───── EXERCISE DATA ─────

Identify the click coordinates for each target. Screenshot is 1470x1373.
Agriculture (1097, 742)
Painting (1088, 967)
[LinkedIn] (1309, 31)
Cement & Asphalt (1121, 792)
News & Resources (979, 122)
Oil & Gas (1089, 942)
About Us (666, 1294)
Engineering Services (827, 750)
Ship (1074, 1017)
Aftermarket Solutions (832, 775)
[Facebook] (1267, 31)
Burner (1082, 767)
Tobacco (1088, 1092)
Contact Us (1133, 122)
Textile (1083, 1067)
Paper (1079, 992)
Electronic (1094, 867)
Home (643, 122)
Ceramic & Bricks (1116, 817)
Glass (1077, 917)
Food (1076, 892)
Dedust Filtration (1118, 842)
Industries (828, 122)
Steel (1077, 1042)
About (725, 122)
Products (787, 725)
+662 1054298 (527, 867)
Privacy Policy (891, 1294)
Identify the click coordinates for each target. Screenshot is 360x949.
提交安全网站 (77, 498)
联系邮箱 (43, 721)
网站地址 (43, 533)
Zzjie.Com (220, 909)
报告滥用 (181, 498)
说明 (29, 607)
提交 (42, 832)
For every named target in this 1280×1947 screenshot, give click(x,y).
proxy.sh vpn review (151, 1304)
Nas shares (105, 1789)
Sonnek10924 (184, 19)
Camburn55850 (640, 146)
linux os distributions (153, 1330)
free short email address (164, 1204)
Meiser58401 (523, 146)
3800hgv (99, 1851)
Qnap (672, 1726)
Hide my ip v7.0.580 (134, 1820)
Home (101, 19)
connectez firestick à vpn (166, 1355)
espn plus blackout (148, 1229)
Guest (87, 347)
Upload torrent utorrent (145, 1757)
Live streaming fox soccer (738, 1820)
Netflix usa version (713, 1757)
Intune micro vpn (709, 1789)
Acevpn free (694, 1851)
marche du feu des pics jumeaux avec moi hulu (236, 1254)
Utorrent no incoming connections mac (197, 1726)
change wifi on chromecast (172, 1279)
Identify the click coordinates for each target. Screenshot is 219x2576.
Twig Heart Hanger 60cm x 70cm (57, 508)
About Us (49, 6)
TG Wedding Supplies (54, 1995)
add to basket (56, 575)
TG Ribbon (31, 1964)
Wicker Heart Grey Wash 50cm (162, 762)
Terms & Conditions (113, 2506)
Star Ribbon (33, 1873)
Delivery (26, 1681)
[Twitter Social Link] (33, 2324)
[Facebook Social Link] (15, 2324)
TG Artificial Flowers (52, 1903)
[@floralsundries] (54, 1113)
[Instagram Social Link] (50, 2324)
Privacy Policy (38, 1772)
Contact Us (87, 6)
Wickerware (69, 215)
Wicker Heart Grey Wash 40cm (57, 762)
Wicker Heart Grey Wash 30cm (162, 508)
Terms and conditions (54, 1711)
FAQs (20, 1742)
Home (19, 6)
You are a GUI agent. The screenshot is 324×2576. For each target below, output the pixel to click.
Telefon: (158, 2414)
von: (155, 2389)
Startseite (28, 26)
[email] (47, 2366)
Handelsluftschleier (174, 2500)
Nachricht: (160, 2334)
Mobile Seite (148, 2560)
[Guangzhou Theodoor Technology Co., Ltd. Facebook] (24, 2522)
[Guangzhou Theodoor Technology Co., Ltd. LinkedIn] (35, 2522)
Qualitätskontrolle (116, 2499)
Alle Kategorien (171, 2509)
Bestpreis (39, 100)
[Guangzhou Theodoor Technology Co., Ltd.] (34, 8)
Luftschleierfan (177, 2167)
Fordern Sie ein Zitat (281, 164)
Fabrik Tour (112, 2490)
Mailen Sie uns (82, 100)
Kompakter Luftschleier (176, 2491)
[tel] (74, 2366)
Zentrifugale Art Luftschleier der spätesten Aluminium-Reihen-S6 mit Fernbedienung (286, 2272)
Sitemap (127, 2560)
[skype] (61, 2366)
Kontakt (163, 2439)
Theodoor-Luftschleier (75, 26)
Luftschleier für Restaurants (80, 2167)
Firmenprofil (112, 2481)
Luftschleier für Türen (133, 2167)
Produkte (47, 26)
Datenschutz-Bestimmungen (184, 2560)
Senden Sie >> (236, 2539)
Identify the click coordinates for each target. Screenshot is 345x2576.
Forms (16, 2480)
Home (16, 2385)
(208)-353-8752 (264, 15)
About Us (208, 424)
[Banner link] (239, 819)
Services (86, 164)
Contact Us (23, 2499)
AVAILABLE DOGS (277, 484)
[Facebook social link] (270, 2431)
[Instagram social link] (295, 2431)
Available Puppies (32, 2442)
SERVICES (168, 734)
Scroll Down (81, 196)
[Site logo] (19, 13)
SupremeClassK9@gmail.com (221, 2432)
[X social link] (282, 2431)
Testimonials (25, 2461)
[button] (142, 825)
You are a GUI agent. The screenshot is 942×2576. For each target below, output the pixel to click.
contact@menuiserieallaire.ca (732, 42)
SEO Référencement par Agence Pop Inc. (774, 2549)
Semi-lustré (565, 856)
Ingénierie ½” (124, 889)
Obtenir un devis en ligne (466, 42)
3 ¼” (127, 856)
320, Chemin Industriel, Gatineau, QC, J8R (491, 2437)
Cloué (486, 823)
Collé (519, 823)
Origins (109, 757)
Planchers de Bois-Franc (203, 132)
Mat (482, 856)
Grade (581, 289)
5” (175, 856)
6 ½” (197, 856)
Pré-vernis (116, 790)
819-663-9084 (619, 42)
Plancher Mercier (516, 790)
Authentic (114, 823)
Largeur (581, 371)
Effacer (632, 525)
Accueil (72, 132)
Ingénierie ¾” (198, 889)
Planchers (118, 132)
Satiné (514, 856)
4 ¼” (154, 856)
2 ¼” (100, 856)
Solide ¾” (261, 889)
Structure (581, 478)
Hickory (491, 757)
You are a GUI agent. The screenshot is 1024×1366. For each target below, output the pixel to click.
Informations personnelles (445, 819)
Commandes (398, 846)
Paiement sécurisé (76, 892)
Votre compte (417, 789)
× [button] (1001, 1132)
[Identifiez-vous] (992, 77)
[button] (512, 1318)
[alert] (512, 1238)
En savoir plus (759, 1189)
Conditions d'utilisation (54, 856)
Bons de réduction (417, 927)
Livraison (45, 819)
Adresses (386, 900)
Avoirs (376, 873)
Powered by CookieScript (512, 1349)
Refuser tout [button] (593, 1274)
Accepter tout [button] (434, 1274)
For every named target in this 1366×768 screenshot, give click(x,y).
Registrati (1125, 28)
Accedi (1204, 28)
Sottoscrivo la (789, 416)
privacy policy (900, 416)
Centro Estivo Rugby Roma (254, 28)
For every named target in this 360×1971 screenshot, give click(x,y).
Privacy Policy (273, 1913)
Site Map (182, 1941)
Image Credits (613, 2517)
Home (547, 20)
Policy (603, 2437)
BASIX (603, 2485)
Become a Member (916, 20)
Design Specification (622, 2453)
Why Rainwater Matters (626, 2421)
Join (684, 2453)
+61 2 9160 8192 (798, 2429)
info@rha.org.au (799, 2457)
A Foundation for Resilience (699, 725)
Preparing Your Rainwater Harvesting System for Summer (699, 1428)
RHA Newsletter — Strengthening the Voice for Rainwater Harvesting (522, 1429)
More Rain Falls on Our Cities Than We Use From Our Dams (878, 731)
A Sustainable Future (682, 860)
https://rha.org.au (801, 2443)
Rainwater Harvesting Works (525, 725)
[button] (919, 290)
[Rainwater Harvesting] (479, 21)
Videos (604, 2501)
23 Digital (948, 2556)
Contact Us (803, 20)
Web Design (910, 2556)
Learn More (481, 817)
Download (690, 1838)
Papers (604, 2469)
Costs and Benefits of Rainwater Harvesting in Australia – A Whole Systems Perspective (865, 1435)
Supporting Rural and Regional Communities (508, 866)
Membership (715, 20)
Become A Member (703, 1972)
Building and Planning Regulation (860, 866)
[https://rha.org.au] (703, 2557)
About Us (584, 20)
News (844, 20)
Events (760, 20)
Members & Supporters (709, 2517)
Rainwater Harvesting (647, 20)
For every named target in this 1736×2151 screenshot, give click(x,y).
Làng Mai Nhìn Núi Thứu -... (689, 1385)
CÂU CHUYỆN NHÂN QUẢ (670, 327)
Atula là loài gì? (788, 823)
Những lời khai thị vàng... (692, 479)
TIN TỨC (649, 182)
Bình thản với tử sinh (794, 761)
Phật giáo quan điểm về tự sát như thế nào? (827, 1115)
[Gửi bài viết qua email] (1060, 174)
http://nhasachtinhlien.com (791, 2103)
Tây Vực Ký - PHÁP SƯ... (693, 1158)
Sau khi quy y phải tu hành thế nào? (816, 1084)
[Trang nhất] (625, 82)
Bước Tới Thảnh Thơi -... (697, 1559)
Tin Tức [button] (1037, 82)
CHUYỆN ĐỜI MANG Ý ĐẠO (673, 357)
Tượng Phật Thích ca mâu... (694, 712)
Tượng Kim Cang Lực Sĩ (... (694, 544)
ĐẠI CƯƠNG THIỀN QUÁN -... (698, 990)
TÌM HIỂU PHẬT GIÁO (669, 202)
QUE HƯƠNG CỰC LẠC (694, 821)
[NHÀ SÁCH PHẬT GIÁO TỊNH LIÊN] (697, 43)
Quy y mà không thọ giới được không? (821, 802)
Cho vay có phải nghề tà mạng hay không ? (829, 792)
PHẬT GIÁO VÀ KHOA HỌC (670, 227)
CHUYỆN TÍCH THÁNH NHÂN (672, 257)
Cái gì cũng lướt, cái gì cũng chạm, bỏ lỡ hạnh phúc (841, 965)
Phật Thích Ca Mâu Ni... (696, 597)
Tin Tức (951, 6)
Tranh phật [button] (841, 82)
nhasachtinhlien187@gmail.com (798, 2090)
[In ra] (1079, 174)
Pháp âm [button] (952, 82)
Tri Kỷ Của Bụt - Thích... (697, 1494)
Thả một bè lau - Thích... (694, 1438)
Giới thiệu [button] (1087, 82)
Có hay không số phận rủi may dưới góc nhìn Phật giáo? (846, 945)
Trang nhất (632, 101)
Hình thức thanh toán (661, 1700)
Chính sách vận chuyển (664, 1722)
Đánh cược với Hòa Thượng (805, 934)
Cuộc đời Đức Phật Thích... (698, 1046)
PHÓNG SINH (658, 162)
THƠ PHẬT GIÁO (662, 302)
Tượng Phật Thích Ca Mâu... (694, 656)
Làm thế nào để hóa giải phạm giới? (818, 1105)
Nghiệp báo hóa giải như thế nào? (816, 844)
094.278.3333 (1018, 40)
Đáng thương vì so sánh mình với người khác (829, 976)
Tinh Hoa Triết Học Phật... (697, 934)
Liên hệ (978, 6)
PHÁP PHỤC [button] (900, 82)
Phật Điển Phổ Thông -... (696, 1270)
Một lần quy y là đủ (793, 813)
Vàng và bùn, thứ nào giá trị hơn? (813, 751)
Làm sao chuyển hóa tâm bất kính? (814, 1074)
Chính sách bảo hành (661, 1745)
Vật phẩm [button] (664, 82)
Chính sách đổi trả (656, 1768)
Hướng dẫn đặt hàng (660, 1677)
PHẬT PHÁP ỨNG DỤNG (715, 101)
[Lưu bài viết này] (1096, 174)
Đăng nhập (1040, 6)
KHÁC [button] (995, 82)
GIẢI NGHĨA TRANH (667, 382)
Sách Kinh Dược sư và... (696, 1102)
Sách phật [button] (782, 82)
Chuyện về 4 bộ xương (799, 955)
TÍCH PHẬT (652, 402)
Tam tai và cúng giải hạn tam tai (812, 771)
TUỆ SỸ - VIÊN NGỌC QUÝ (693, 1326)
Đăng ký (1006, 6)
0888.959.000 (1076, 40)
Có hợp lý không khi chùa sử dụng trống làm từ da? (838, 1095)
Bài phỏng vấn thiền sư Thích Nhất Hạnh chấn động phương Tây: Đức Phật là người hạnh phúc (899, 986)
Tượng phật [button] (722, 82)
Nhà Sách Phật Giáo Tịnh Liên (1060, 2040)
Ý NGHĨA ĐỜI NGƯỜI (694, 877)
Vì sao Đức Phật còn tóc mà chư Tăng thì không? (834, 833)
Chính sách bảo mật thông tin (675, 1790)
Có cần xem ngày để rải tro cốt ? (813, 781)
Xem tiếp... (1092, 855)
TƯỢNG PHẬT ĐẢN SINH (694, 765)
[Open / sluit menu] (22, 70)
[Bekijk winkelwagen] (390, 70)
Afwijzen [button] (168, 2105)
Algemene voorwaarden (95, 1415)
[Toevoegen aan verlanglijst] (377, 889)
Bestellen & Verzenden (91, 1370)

─────

● **EXERCISE GOAL**
Reproduce verbatim the lines above, from the line with "QUE HƯƠNG CỰC LẠC (694, 821)" through the line with "Tin Tức (951, 6)".

● **EXERCISE OUTPUT**
QUE HƯƠNG CỰC LẠC (694, 821)
[NHÀ SÁCH PHẬT GIÁO TỊNH LIÊN] (697, 43)
Quy y mà không thọ giới được không? (821, 802)
Cho vay có phải nghề tà mạng hay không ? (829, 792)
PHẬT GIÁO VÀ KHOA HỌC (670, 227)
CHUYỆN TÍCH THÁNH NHÂN (672, 257)
Cái gì cũng lướt, cái gì cũng chạm, bỏ lỡ hạnh phúc (841, 965)
Phật Thích Ca Mâu Ni... (696, 597)
Tin Tức (951, 6)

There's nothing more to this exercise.